The Human Mandible and the Origins of Speech

Department of Anthropology, University of Florida, Gainesville, FL 32611-7305, USA

Received 1 November 2011; Accepted 6 February 2012

Academic Editor: Emiliano Bruner

Copyright © 2012 David J. Daegling. This is an open access article distributed under the Creative Commons Attribution License, which permits unrestricted use, distribution, and reproduction in any medium, provided the original work is properly cited.


Among the unique traits of human mandibles is the finding of relatively greater utilization of cortical bone with respect to other hominoids. The functional significance of this trait is not plausibly linked to masticatory demands given the diminution of the masticatory musculature in human evolution and the behavioral universal of extraoral food preparation in recent humans. Similarly, the presence of more mandibular bone is not a correlated effect of systemic skeletal robusticity, since gracilization of the skeleton is a feature diagnostic of modern humans.
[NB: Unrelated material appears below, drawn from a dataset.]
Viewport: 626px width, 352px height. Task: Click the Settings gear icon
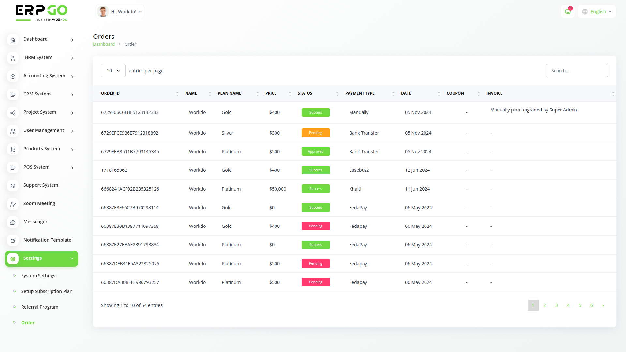pyautogui.click(x=13, y=259)
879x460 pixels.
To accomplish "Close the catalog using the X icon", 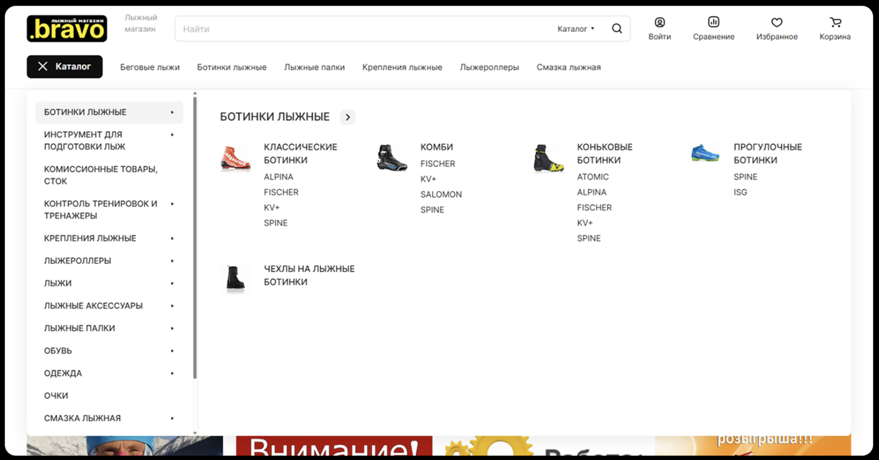I will tap(42, 66).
The mandibular symphysis in modern humans is manifested as the chin, and it is here where cortical bone hypertrophy is most pronounced. The potential covariation between the expression of the chin and bone hypertrophy is explored in an attempt to clarify their respective biomechanical roles. Current developments in skeletal biomechanics implicate low magnitude, high frequency strains in bone hypertrophy. The physiology of speech production likely produces strains in mandibular bone of greater frequency and lesser magnitude than those associated with mastication. Consequently, language acquisition plausibly accounts for cortical hypertrophy in modern human mandibles. Its role in the evolution and development of the chin is less clear.